Super Bazar, a six-storey superstore — Delhi and India’s first — which served as a city landmark for decades, now stands lost to time and neglect. It was launched in 1966, months after the 1965 India-Pakistan war, by the Congress-led central government as a measure to keep price rise in check. The supermarket, which was developed by the New Delhi Municipal Council (NDMC), sold everything from subsidised sugar to palm oil, vegetables to HMT watches, stationery to construction material, even transistors, and, when they eventually became available, computers.

Its glory days were long behind it when it shut in 2002, weighed down by huge losses it incurred since the mid-’90s. As per an April 2018 report by the ministry of consumer affairs, Super Bazar began incurring losses in 1996, due to “overstaffing, failure of management, inadequacy of working capital, and a lack of competitive approach on part of the management.”

For the last two decades, Super Bazar has been locked in a long, messy arbitration with employee unions over the closure and payment of their dues.
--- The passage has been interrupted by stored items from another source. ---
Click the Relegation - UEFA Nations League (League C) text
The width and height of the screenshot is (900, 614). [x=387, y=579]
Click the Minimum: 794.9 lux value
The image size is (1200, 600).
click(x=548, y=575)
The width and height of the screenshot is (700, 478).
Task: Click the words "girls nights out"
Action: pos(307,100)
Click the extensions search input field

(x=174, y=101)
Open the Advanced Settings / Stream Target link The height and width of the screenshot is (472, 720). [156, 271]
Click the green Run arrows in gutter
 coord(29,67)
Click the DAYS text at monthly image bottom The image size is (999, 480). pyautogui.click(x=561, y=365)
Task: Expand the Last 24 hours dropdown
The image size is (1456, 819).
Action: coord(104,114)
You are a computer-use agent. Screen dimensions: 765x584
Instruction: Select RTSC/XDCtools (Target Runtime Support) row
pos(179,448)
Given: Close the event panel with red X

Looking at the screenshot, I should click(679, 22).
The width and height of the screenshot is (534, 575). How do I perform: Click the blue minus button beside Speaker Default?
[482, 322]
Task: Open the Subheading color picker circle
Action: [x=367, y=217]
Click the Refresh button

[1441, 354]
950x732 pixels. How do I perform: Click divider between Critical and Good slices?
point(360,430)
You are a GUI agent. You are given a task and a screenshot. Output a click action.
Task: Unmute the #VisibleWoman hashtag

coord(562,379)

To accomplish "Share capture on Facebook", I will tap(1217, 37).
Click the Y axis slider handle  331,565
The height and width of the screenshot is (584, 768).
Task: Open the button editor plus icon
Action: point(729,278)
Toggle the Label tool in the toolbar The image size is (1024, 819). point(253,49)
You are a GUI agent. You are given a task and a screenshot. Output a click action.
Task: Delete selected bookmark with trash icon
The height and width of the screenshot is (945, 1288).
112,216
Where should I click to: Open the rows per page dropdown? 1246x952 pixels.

An official at NDMC, which owns Super Bazar, and which comes under the Union government, said that following the arbitration, the civic body plans to demolish the existing six-storey structure to make way for a modern, multi-storey mall. “The arbitration is still in its final stages. We are hoping to expedite the proceedings,” the NDMC official told HT requesting anonymity.

In 1962, the land was allocated to the NDMC by the central government’s Land and Estate Office (L&DO) on the condition that only a shopping centre could be built here. “So, this place will continue to be used as a shopping complex even after redevelopment as its use is clearly marked in the master plan of Delhi,” the official added.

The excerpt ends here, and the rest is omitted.